Stored data entries
■ ■ ■ ■
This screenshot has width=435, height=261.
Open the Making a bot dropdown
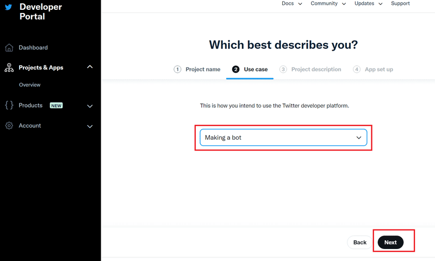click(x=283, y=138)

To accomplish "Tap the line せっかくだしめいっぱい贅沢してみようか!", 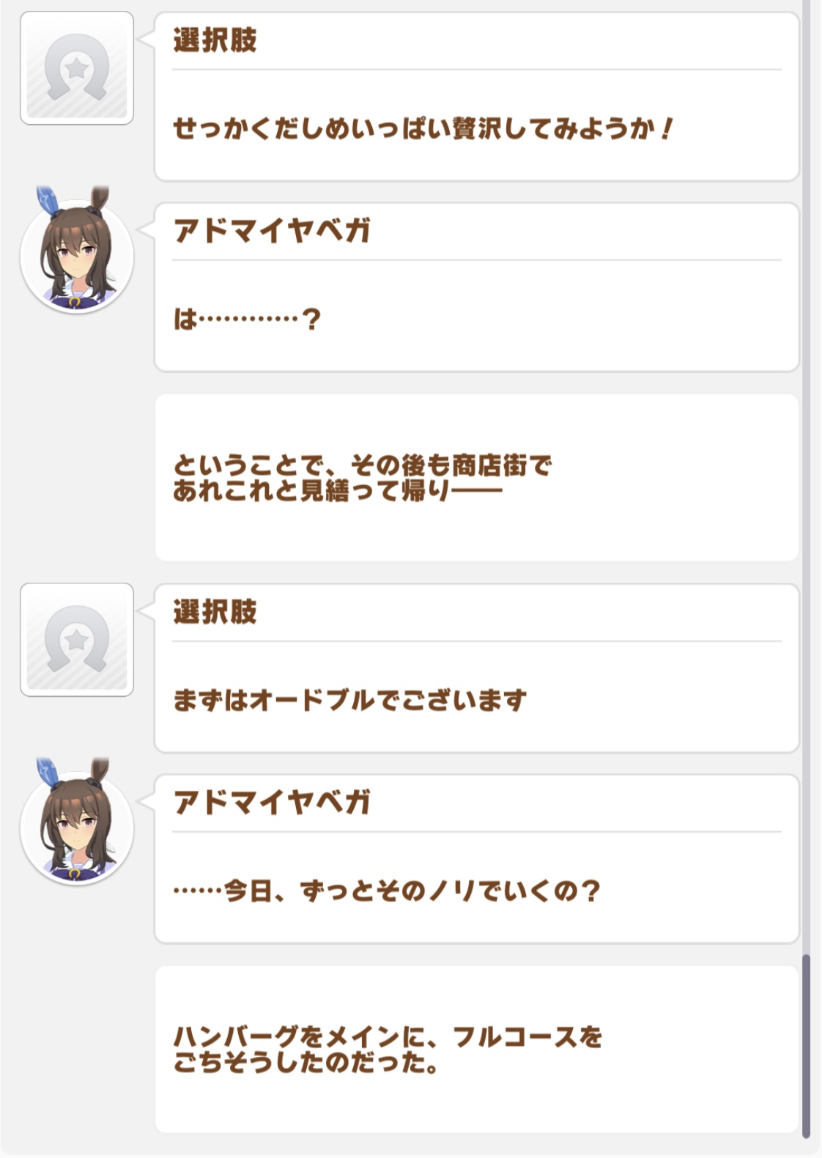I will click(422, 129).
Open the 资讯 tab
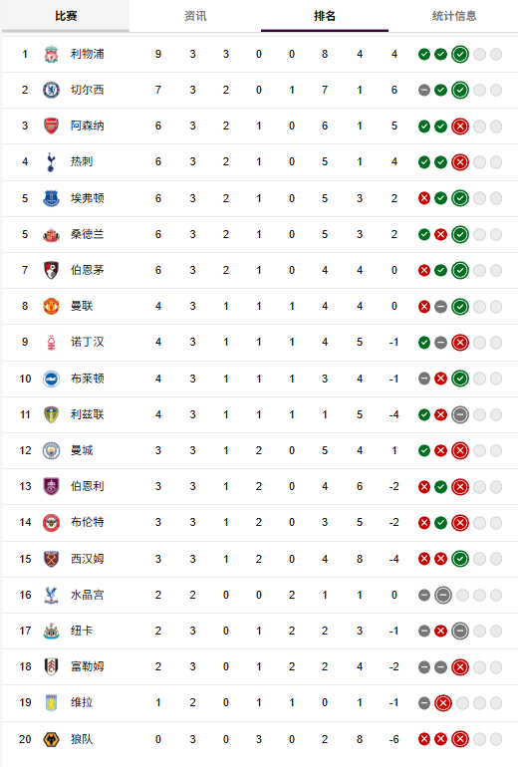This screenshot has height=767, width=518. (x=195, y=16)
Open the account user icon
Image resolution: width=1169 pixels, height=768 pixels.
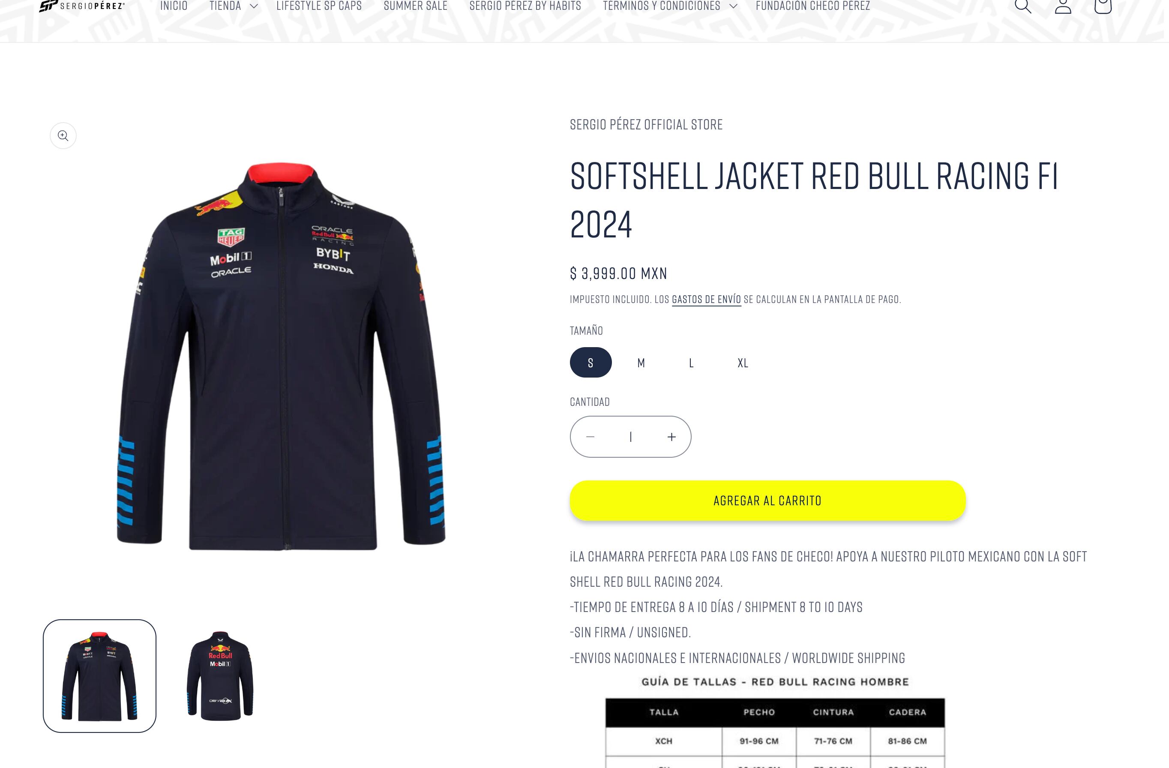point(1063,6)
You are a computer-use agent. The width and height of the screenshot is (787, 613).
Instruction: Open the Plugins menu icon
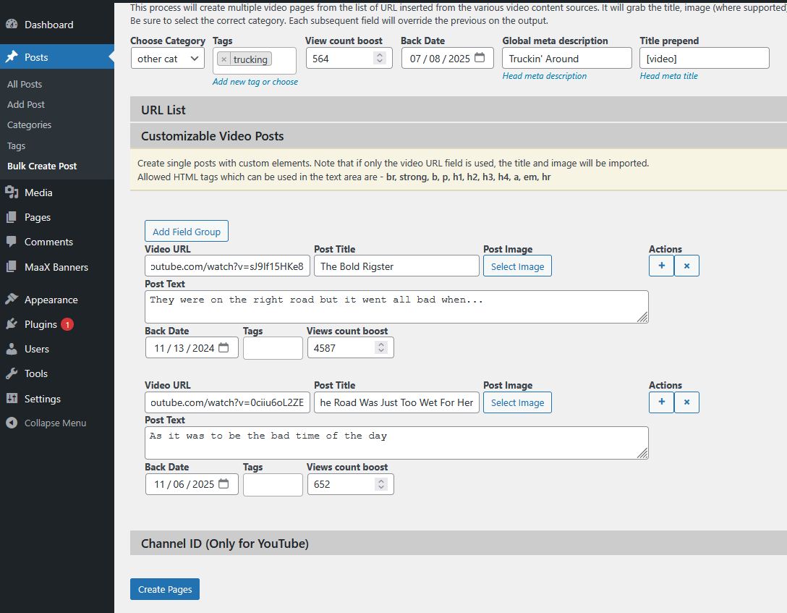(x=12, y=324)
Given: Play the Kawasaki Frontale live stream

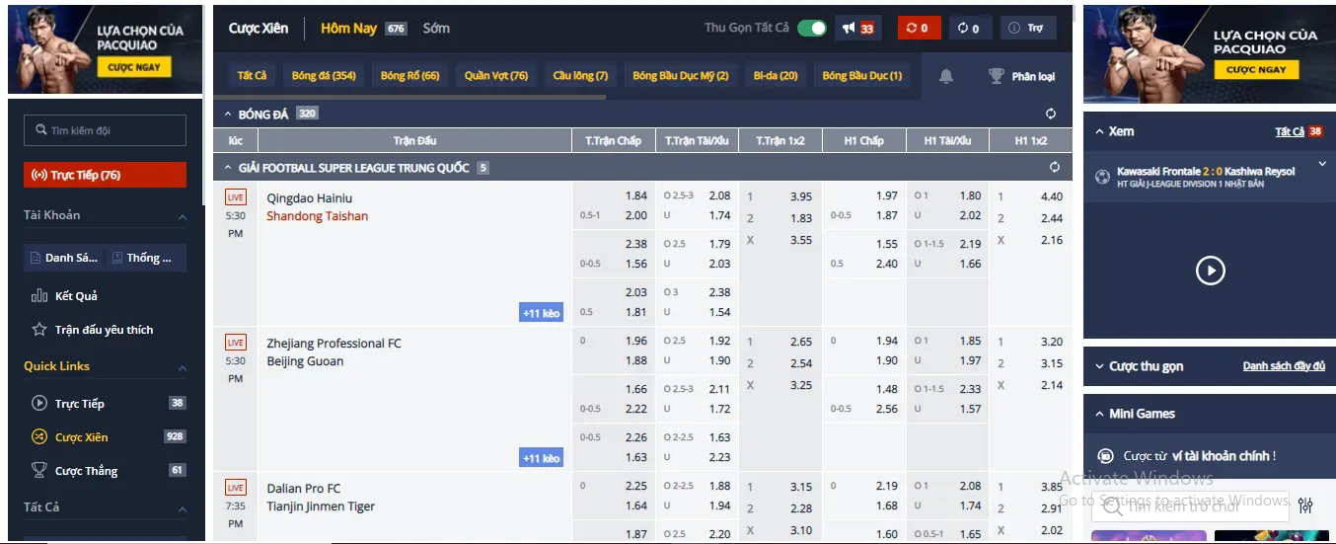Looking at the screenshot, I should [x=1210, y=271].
■ ■ ■ ■
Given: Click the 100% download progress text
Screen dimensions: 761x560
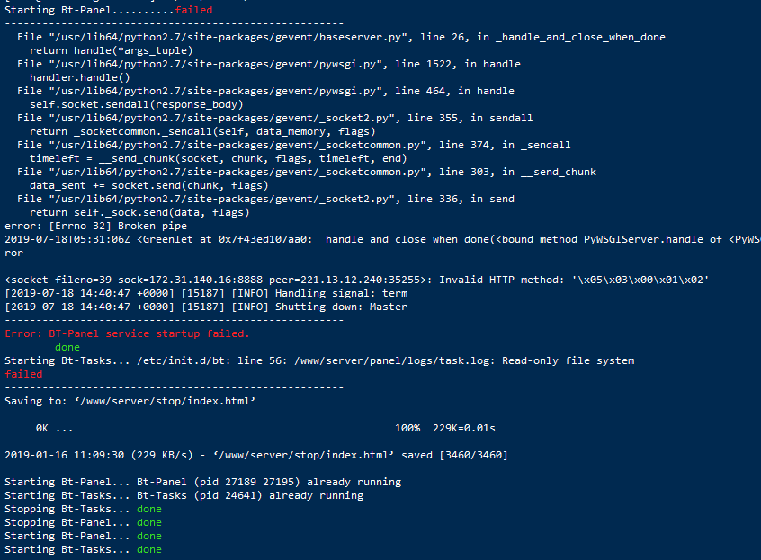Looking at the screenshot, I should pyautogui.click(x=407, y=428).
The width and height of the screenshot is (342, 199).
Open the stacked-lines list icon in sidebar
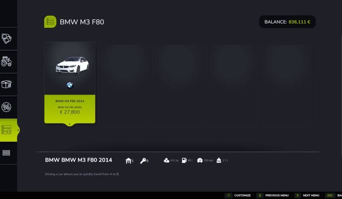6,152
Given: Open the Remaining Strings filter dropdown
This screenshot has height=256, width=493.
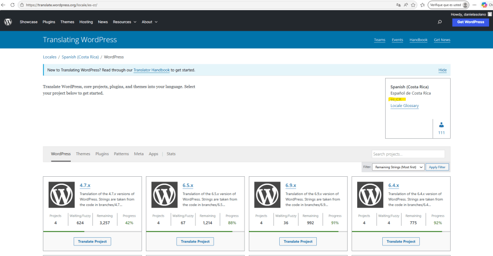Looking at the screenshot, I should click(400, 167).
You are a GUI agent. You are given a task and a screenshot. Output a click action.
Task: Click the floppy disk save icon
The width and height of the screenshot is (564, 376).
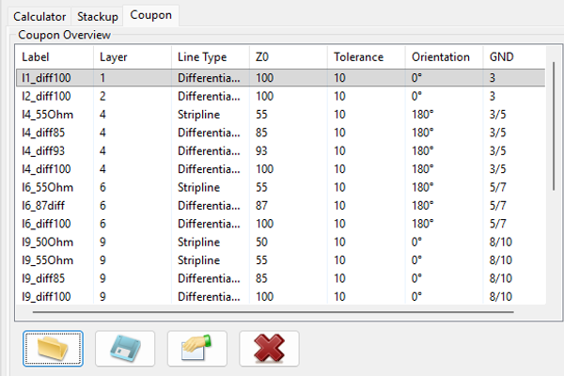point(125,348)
■ ■ ■ ■
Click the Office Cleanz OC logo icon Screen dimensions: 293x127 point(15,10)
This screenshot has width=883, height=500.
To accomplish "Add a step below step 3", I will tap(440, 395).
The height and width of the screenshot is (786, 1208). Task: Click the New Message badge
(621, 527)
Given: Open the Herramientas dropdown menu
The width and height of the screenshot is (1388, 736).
■ ■ ■ ■
PROBLEM
Work out how many lines above contain the word "agent". Give only the number.

COMPLETED TASK
2